(Work to complete)
Restate the listing below word for word; no pictures belong in the copy.
──────── Information given
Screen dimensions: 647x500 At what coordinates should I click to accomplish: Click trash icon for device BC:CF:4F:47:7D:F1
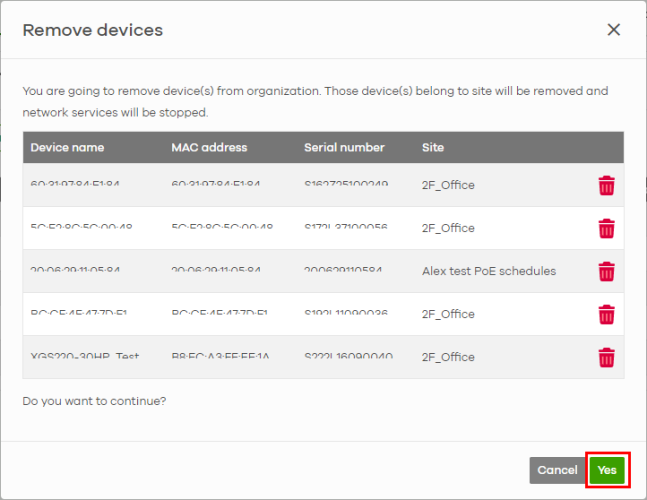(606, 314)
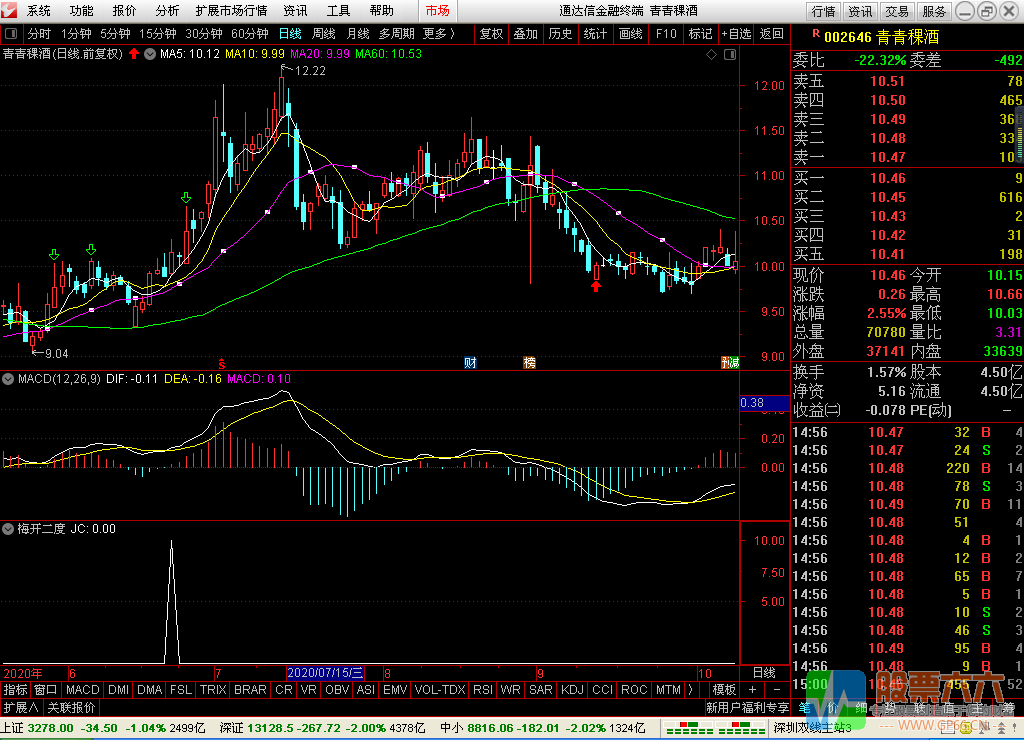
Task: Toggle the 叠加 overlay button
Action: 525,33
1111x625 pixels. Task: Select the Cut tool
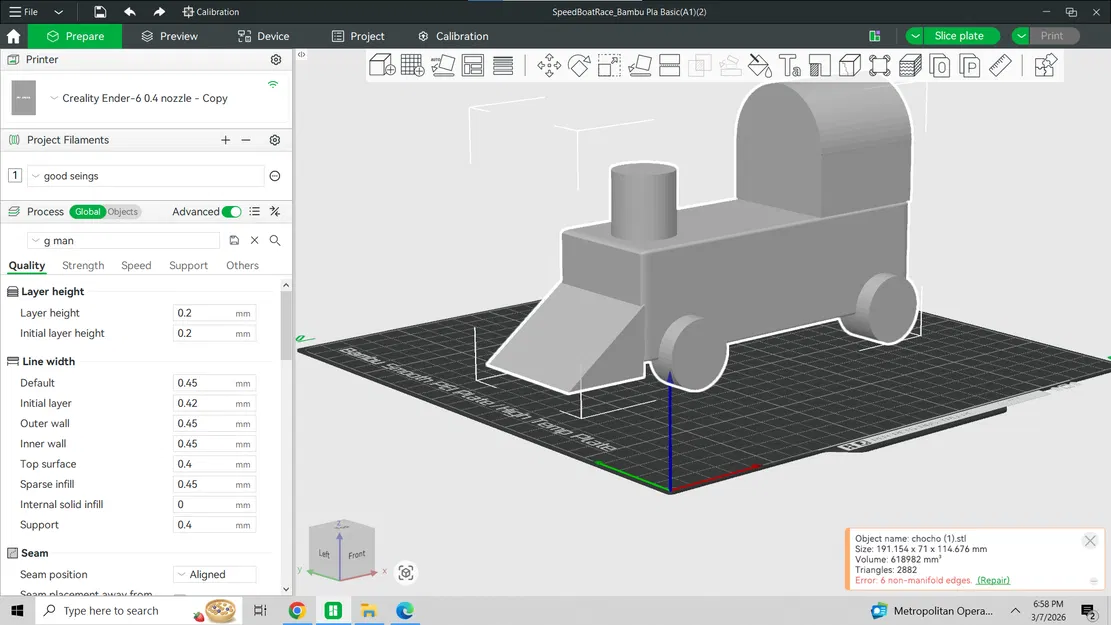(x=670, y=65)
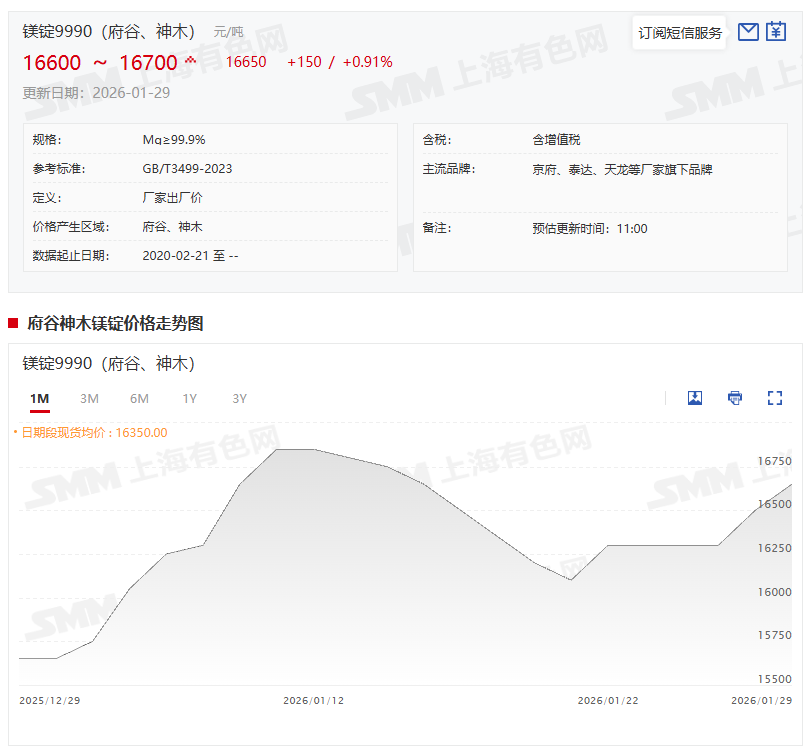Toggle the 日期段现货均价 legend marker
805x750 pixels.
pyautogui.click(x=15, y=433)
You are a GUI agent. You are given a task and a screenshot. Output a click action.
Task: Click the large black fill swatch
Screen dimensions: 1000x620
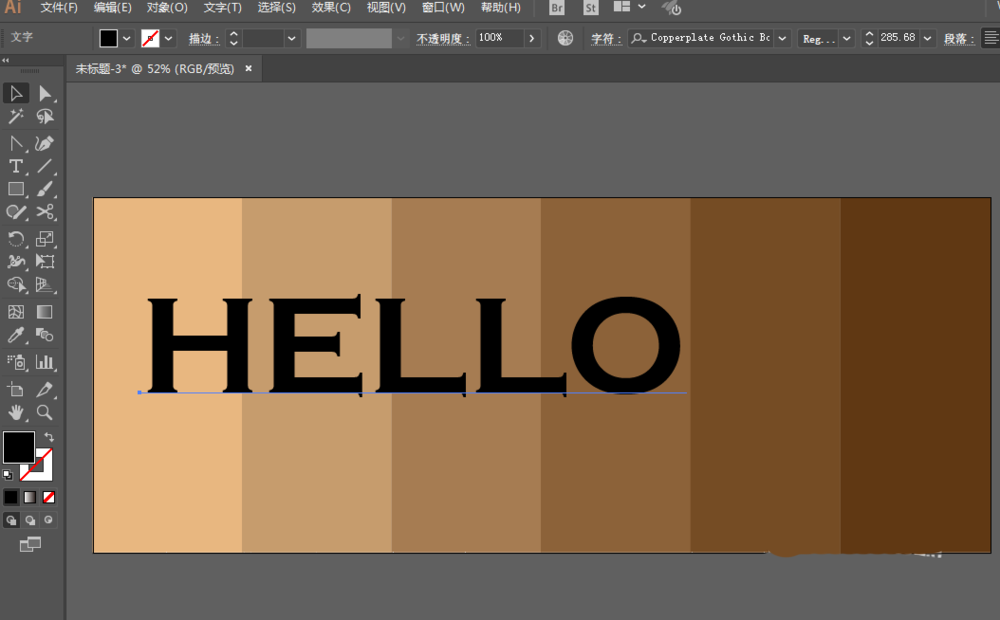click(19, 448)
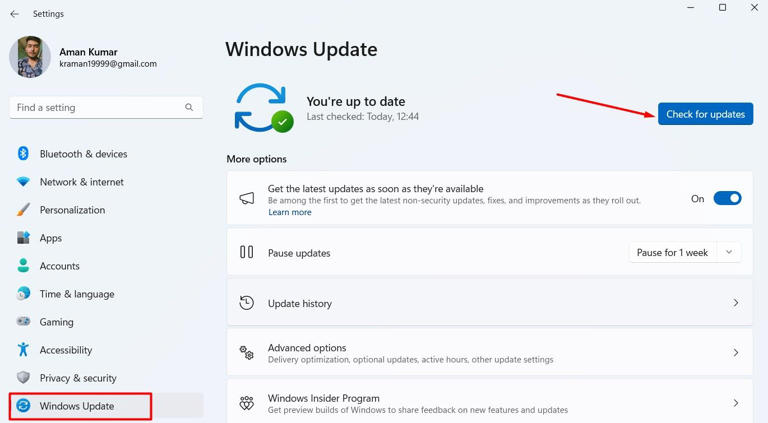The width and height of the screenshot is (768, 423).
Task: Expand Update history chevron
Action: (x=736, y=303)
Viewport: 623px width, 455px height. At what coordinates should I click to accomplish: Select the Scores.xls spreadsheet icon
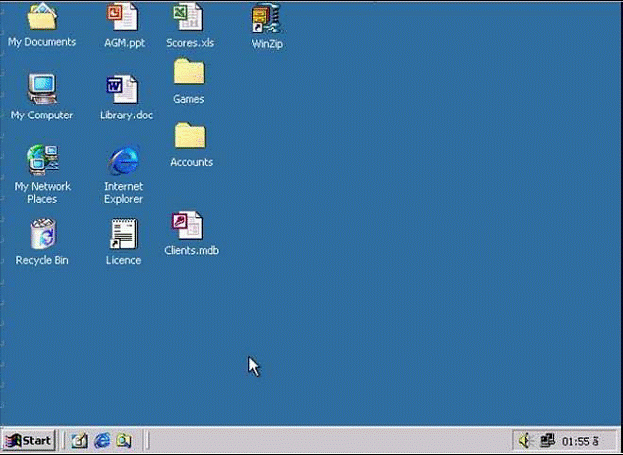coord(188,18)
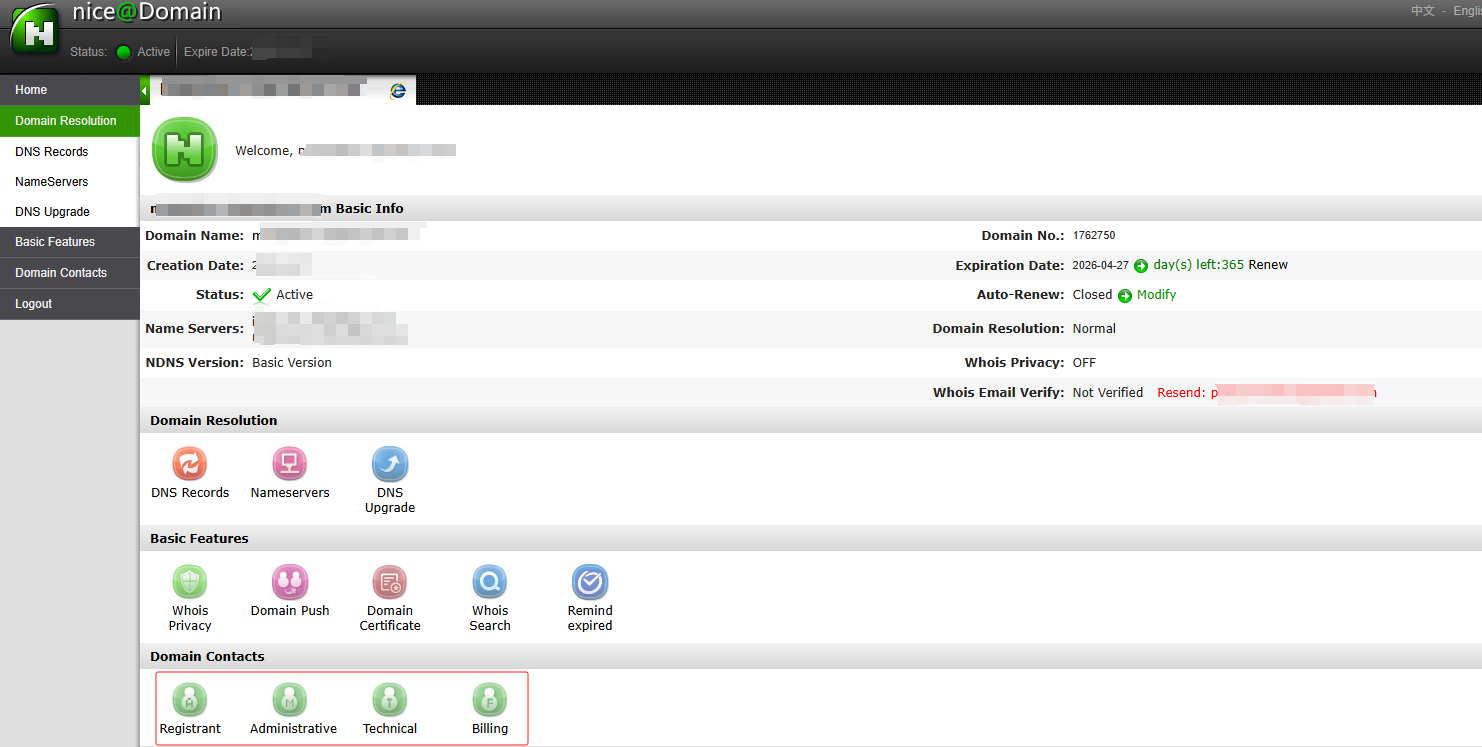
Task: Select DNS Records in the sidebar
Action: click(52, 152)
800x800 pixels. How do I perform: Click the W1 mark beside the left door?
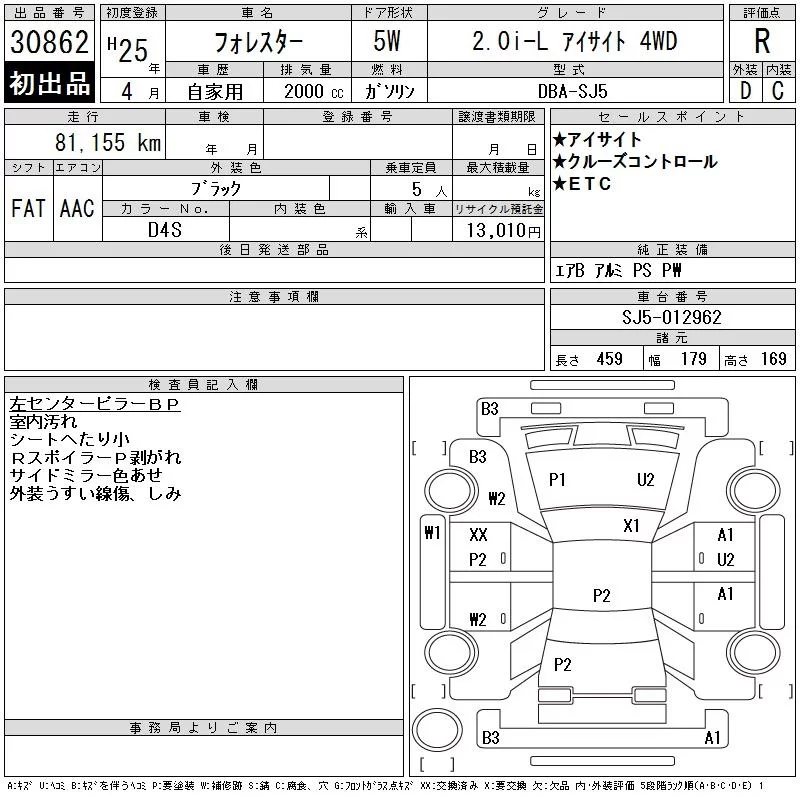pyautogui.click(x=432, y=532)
────────────────
(Response for this exercise)
Screen dimensions: 647x500 At what coordinates should I click to accomplish: Click trash icon for device BC:CF:4F:47:7D:F1
(606, 314)
Task: Toggle the 叠加 overlay button
Action: 525,33
1111x625 pixels. Task: Select the Cut tool
(x=670, y=65)
Toggle the 日期段现货均价 legend marker
805x750 pixels.
pyautogui.click(x=15, y=433)
You are a GUI agent. You are given a task and a screenshot. Output a click action.
Task: Click the large black fill swatch
Screen dimensions: 1000x620
click(19, 448)
The width and height of the screenshot is (768, 423).
Task: Expand Update history chevron
Action: (x=736, y=303)
Viewport: 623px width, 455px height. At what coordinates should I click to accomplish: Select the Scores.xls spreadsheet icon
coord(188,18)
Task: Select DNS Records in the sidebar
Action: click(52, 152)
800x800 pixels. How do I perform: Click the W1 mark beside the left door?
pyautogui.click(x=432, y=532)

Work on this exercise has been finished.